Он продолжал, оглядев собеседников и убедившись,
— Взгляните вокруг. Разве что-нибудь стоит прочно? Стоит нам дать толчок развитию наук и механизмов, и весь мир придет в движение. Он будет перестраиваться заново, что избавит нас от назойливой опеки окружающей среды. Сначала мы захватим ее всю, не оставив на картах ни одного белого пятна, откуда нам могли бы бросить вызов. А затем обустроим по собственному вкусу. Для этого нам потребуется много рабочих рук — и умов. Пусть все совершат люди. Они будут действовать, не зная тех сил, которые приводят их в движение, и не различая той цели, к которой они влекутся. А мы пожнем плоды их трудов и насладимся их вкусом.
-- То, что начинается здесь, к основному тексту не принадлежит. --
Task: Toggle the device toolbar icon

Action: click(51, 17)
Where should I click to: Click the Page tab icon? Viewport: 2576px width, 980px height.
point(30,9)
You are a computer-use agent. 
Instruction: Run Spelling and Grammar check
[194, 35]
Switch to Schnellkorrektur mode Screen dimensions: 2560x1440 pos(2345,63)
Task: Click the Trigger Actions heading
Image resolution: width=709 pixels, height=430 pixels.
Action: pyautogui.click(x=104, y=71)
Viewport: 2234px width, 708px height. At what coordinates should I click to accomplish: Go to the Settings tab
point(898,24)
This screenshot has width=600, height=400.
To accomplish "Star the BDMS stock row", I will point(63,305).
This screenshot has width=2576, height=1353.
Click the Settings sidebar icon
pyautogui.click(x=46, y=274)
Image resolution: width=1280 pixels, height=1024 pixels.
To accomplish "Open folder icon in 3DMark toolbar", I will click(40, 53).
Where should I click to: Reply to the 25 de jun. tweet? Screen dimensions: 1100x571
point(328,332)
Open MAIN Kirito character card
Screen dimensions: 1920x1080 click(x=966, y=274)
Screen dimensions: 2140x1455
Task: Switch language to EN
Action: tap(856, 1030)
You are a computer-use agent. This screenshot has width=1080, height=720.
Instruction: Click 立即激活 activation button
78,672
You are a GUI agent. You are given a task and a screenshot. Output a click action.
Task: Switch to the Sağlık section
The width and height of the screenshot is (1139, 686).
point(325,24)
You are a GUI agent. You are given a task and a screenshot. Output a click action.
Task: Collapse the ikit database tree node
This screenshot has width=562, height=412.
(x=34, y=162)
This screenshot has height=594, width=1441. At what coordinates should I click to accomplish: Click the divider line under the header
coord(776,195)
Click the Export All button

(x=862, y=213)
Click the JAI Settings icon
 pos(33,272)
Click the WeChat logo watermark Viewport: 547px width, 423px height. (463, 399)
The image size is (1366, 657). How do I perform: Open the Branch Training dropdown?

Васильев посмотрел на Федора Кузьмича.
— Действия европейских обществ уже привели к взлету науки и промышленности. А мы по-прежнему ютимся в своих лачугах из бревен и соломы. Пора воспрянуть и действовать! Английское общество ожидает, что российские коллеги присоединятся к их плану, всячески содействуя прогрессу и модернизации.
— Судьбы мира вы заранее предрешили, — не стал спорить Федор Кузьмич. — А что же Отечество? А как же благо России, в отцы которой вы набиваетесь?
— А что Россия? Я полагаю, в новом мире эта любовь к своим гробам неминуемо станет бесполезным пережитком, — ответил Васильев. — Нам надлежит встать над национальными границами ради общего блага.
— Позвольте, цель вы предлагаете славную, — присоединился к разговору Павел Петрович, — однако пути к ней неисповедимы. А нам необходимо понимать, где мы есть, куда ведет нас исторический путь, что будет за несколькими ближайшими поворотами. Чтобы не оказаться нам с этими идеями в глухом закоулке на сырой грунтовой дороге.
— А вы взгляните на это с другой стороны, — предложил Васильев Павлу Петровичу с опасной улыбкой. — Если мы не последуем примеру наших дальновидных коллег, сменится несколько людских поколений и отсталая Россия превратится в страну дикой охоты.
— И все же спешить не стоит, — заключил Федор Кузьмич. — Когда впереди еще столетия, можно спокойно ждать и не торопиться. Спешка и необдуманность в деле реформаторства не раз в нашей истории приводили к трагическим последствиям. Нам нужны стабильность и развитие без застоев и революций. А иначе овчинка выделки не стоит.
— Право слово, — снова начал горячиться Васильев, — складывается впечатление, что в русской крови есть нечто, отвергающее всякий настоящий прогресс. Ничего такого не чувствовали? — поинтересовался он.
— Это для англичан все игра. А Россия — сила мирового масштаба. — Федор Кузьмич заметно рассердился. — И не считаться с нами нельзя: все-таки растянулись от Одера до Берингова пролива.
— А тогда я вас спрошу: где наши мудрецы, где наши мыслители? Кто из нас когда-либо думал, кто за нас думает теперь? Это вам не в ералаш играть. Реализация озвученных мною планов — дело решенное, и цель наша договориться о совместных и согласованных действиях. А вы, по извечной российской традиции, все сводите к силе и хотите посмотреть, кто кого одолеет, — с горечью высказал Васильев. — Договариваться надо, а не силой мериться. Ошибка и беда России не в том, что она считает себя силой, а в том, что она считает себя главенствующей силой.